** Task item **
Among the records that follow, how many lines contain the word "click"? Give the number and no other words.

** Data for analysis **

########

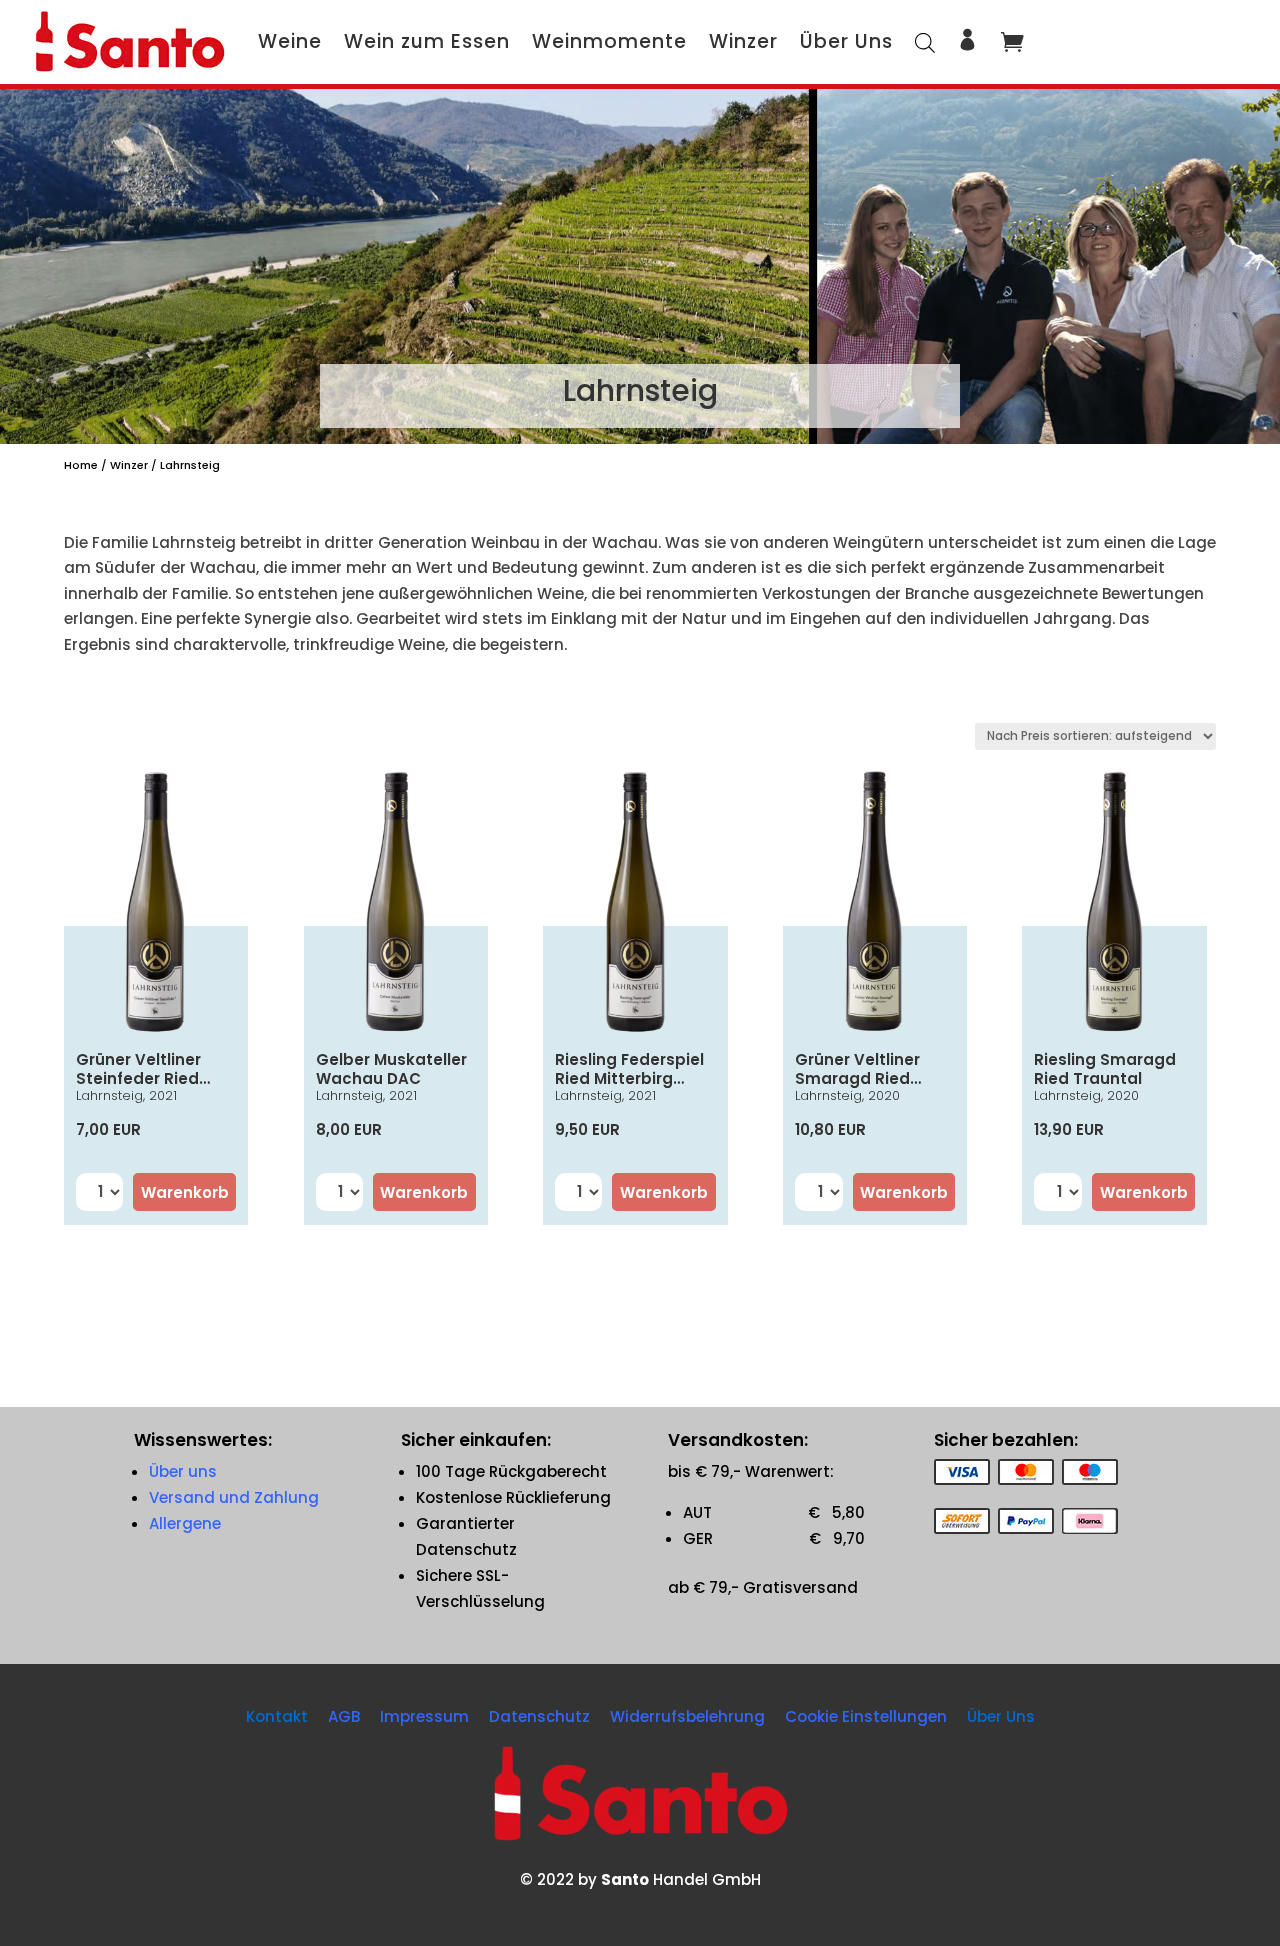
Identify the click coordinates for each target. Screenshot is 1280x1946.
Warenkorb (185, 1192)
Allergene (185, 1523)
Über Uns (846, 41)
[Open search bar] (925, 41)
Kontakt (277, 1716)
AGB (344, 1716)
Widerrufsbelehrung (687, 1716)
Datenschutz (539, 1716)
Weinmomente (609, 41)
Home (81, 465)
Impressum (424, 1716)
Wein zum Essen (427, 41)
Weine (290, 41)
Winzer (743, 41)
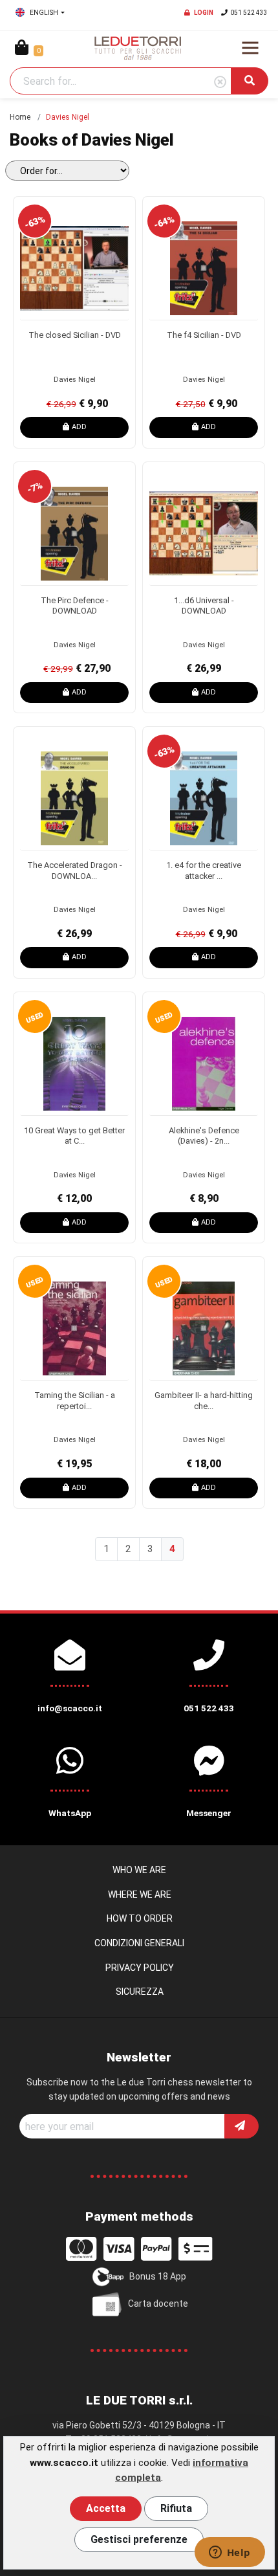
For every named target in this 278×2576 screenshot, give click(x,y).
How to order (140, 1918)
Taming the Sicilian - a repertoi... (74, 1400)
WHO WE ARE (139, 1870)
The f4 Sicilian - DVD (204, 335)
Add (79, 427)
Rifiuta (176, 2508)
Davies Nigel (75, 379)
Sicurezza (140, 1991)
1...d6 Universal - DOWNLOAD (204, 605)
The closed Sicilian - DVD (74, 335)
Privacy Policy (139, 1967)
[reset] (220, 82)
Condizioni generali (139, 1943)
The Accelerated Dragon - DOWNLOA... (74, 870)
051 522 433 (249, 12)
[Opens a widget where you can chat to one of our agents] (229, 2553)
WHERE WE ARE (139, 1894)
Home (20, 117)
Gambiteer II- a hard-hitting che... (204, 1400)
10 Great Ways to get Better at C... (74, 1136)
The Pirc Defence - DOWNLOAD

########

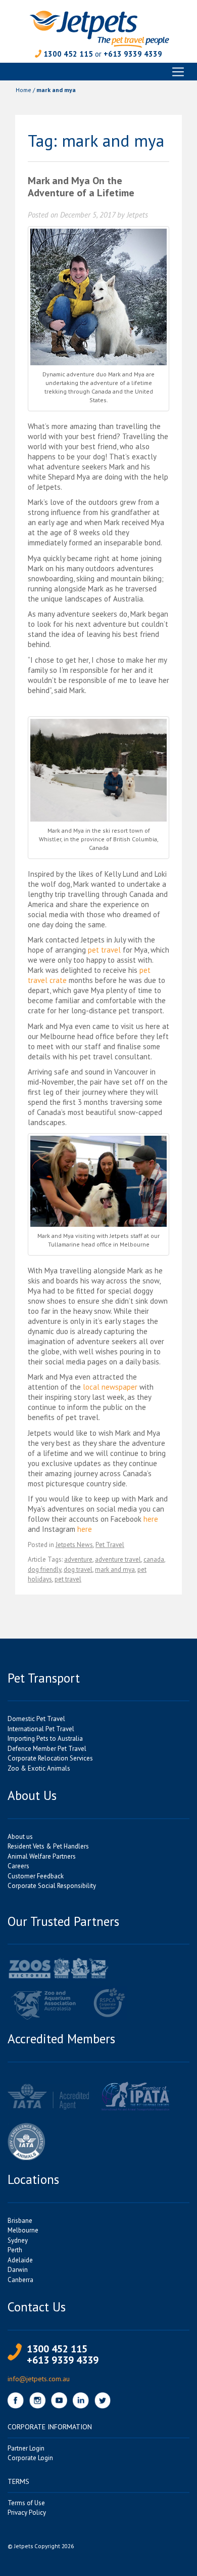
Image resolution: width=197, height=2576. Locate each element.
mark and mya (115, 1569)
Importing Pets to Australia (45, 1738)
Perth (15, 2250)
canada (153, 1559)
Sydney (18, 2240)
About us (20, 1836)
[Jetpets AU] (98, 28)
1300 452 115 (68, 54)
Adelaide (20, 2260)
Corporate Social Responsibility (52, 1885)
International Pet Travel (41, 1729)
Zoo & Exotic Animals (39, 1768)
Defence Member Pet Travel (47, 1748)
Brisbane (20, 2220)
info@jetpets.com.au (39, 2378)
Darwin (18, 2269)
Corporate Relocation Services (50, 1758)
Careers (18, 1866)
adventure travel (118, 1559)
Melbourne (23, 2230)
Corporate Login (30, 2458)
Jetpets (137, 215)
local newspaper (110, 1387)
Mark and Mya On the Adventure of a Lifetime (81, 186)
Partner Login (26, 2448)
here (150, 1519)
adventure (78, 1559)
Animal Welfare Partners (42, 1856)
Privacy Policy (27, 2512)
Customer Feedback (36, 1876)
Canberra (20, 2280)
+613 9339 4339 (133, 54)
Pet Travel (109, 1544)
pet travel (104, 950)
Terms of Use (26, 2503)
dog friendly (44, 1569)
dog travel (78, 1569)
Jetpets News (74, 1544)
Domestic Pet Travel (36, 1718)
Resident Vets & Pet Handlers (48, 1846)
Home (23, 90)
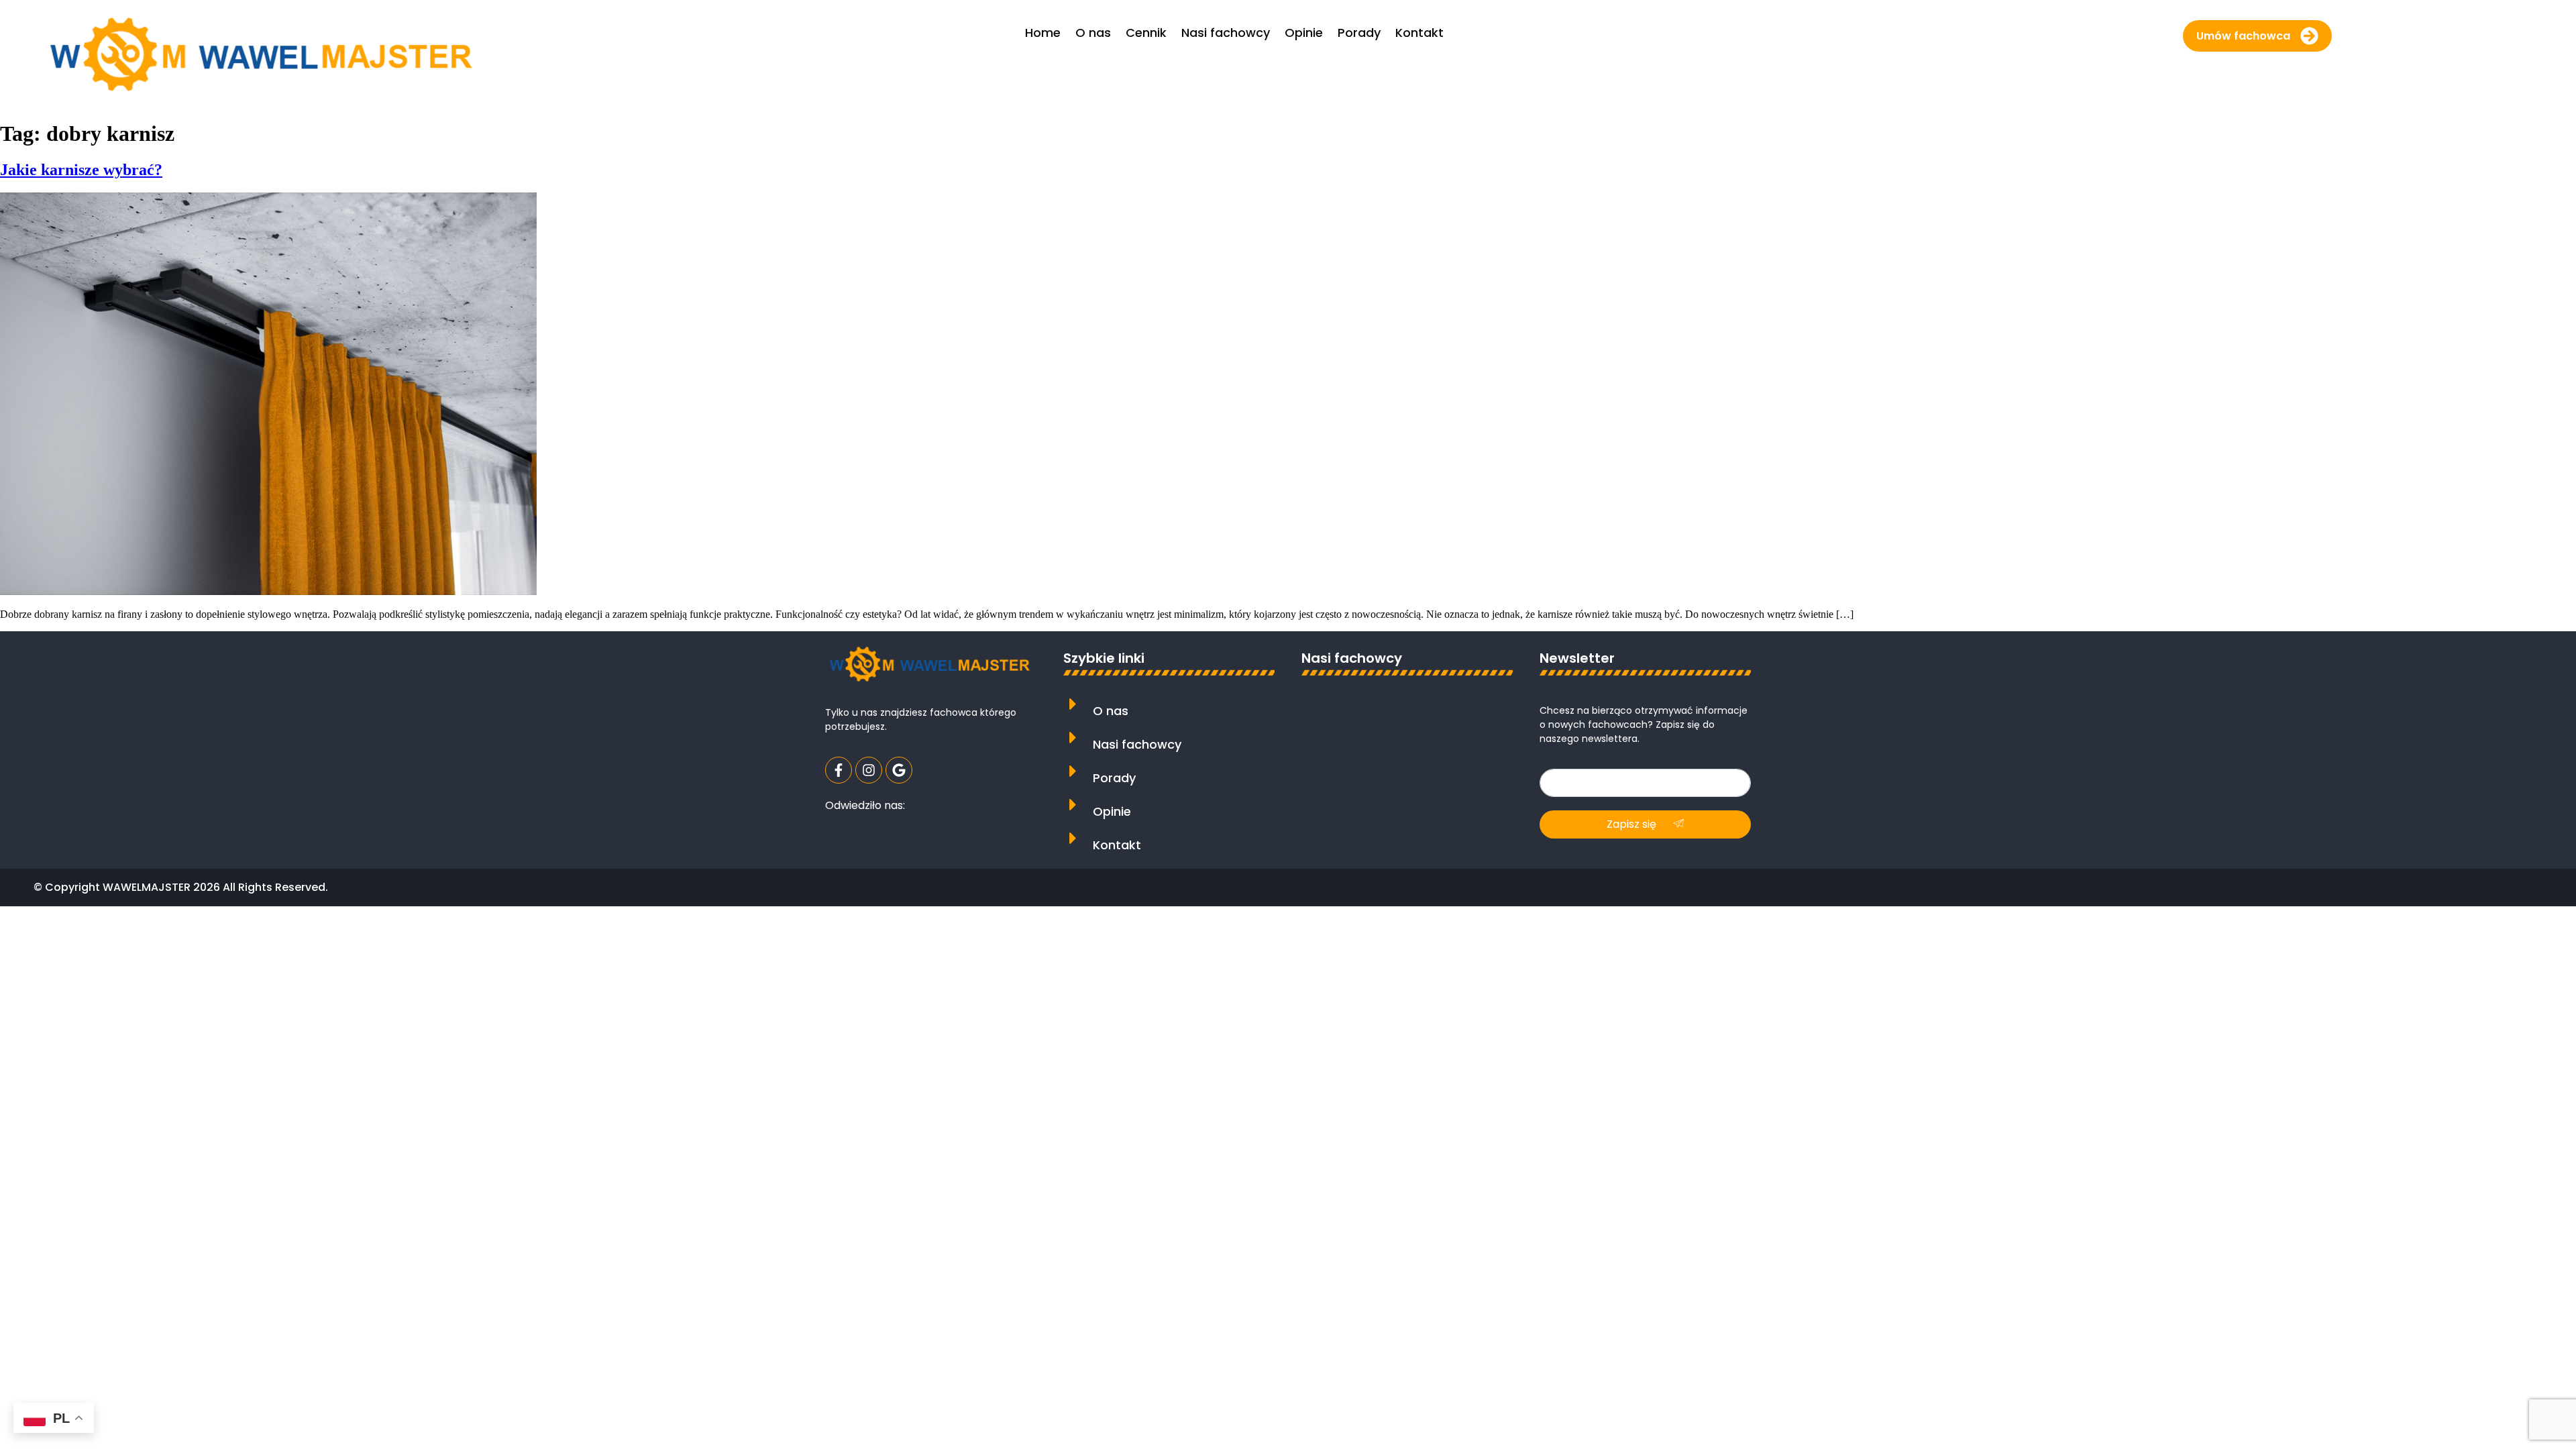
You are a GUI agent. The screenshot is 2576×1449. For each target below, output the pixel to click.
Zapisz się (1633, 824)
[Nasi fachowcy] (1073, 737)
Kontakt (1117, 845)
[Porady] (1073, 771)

########

** Answer for this exercise **
3